Yes, I am working on a couple that hopefully will appear in the coming months. 

One is a book on the major “moments” in the ministry of Jesus, from his incarnation to his return, which Derek Thomas and I have done together. At the moment it is called Ichthus which we hope will be an intriguing enough title. I am sure there will be a fish symbol somewhere on it as well as the usual Banner symbol of the George Whitefield Statue! It is a “popular-level” book which we have written  to try to help people re-center on the person and work of Christ. It isn’t really possible to be Christ-centred without being Christ-full, and that is one reason we have been working on this particular book together.
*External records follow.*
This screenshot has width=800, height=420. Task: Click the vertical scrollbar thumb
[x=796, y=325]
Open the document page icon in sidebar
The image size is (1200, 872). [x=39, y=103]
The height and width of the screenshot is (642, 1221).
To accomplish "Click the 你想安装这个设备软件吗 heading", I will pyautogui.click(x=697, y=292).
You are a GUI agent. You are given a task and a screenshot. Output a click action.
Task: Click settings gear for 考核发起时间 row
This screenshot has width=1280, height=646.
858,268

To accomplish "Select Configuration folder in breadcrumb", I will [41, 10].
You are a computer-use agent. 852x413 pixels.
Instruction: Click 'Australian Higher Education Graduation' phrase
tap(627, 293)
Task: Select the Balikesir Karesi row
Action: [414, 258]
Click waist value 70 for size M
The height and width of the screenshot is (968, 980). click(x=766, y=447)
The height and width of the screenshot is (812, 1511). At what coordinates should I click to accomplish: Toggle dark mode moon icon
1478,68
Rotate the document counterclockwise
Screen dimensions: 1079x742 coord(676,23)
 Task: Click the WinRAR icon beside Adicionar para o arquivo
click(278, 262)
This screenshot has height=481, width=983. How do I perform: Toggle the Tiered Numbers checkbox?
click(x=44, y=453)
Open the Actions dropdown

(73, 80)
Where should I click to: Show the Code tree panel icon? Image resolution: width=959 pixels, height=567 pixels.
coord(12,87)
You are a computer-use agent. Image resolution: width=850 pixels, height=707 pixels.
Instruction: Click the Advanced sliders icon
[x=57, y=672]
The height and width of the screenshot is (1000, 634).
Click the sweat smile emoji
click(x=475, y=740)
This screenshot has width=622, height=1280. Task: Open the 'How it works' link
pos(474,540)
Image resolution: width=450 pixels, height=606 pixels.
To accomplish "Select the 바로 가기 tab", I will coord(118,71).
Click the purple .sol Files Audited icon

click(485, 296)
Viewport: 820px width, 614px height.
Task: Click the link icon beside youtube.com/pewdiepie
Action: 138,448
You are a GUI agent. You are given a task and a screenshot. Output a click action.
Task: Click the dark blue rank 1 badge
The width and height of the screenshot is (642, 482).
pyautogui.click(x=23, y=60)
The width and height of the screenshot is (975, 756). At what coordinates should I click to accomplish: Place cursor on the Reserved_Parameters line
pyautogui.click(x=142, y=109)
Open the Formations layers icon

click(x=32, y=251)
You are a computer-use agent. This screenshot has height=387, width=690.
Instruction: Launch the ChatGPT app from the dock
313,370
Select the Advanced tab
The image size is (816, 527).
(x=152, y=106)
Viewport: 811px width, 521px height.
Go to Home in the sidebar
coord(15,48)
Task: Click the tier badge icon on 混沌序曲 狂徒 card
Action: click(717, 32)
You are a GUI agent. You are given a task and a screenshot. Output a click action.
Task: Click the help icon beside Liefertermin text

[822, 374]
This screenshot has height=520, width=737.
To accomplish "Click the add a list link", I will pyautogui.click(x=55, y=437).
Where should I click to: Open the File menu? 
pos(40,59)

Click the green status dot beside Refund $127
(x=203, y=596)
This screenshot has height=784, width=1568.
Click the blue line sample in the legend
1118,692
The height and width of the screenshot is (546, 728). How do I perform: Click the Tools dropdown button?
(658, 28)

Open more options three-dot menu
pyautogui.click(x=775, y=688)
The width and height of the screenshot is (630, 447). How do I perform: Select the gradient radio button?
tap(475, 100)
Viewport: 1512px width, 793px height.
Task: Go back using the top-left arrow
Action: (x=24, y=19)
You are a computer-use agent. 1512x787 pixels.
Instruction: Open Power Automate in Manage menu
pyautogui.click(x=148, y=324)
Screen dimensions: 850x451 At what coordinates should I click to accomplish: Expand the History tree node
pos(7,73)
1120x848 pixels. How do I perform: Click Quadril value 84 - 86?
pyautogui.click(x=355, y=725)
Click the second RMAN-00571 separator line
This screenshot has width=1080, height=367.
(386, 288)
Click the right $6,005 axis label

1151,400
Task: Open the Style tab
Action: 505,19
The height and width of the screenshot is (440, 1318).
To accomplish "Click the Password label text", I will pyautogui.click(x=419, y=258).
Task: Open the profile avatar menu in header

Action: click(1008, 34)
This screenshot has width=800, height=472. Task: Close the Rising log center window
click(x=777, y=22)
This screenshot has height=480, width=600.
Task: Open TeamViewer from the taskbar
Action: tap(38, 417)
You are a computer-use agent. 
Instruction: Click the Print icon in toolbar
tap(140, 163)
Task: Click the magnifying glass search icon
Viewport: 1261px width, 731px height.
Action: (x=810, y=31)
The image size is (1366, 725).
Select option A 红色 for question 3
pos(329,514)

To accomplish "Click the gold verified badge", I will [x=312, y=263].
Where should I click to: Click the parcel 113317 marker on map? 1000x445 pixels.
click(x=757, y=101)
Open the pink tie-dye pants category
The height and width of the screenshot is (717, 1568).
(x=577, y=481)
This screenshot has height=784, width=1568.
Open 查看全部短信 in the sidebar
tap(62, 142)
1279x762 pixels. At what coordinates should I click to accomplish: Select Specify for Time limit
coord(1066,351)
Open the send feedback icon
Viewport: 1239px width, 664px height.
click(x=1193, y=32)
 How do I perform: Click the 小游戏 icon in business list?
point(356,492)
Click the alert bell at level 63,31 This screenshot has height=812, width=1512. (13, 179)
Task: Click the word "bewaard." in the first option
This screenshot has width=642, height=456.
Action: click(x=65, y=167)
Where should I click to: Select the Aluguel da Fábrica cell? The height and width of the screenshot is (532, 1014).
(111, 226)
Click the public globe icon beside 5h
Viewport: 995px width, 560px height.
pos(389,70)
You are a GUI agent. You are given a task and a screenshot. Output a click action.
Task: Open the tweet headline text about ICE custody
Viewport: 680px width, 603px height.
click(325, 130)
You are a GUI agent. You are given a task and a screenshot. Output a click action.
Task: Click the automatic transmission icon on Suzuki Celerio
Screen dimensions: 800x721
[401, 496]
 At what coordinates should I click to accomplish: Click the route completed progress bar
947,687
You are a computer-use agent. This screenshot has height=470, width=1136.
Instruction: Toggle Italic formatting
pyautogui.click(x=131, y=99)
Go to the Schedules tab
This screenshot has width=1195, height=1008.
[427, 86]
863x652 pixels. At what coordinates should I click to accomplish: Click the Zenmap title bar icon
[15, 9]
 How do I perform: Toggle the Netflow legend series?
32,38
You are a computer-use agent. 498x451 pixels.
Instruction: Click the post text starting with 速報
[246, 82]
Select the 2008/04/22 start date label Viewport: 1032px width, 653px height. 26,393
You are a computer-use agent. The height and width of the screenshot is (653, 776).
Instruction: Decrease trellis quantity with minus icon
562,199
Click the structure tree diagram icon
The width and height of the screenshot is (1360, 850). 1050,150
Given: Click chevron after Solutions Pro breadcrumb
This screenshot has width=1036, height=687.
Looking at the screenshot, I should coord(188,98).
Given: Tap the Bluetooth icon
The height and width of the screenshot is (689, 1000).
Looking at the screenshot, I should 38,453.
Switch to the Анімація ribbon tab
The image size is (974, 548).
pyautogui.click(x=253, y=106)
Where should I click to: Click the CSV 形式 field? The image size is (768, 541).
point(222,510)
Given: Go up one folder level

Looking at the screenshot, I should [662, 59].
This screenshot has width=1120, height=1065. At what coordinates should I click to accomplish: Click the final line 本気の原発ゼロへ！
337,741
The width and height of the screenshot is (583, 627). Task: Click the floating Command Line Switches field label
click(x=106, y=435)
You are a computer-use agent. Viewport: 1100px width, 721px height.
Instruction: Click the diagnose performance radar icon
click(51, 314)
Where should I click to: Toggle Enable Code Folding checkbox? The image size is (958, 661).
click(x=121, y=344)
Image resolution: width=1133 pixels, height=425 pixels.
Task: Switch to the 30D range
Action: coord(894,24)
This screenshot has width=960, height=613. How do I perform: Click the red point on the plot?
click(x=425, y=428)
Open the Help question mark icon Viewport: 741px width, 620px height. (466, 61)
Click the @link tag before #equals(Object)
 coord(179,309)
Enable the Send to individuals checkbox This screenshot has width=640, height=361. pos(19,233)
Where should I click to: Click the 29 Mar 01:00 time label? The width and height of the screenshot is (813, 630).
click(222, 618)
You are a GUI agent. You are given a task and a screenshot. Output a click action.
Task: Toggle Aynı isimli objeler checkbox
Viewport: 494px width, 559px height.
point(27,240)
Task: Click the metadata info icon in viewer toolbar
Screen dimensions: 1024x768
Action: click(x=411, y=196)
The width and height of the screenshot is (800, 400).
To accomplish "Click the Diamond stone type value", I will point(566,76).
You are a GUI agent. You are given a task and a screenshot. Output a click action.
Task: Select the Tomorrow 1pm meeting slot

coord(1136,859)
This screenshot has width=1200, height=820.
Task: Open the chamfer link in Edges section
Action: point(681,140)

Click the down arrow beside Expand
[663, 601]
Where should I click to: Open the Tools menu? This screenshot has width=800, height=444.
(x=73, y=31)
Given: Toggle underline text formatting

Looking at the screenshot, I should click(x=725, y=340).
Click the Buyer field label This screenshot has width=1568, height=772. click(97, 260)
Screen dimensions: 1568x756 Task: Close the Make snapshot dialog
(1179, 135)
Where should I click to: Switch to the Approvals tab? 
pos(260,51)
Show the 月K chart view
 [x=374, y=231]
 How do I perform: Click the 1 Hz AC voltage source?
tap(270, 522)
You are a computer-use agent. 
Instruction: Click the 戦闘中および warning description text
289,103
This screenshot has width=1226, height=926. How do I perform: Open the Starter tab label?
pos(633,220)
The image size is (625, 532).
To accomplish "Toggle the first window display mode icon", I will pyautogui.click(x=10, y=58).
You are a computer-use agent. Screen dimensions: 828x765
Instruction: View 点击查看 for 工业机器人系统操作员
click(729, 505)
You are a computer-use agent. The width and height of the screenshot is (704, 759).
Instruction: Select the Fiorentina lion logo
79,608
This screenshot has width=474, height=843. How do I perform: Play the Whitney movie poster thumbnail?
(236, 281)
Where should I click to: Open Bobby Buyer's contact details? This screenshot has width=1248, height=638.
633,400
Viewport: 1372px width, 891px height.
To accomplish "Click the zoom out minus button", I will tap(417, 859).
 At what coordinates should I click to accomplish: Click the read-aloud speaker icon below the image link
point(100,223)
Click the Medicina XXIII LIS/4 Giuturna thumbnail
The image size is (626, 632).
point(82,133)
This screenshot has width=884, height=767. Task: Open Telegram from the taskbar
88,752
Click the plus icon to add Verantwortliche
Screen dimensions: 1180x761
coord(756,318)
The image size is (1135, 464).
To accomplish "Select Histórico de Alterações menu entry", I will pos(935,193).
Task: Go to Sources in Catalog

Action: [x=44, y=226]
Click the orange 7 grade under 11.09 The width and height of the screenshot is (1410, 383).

And then I am just finishing a book which should be available before Christmas this year on The Real Meaning of Christmas. Whether or not we “celebrate” Christmas, and in whatever form, it remains a time of the year when there are opportunities for Christians to give a little book to friends as a gift, or add it to a gift we are giving without seeming to be angular and difficult! So I am hoping that this will present the meaning of Christmas to strengthen believers and at the same time encourage others to think beyond the tinsel and glitter and come to know and trust the Saviour.

And then, the Lord willing, I will get into the list of “still to be written” books! Thank you for asking!
 

Editor’s Note:  You may like to take a look at our recent blog introducing this new book.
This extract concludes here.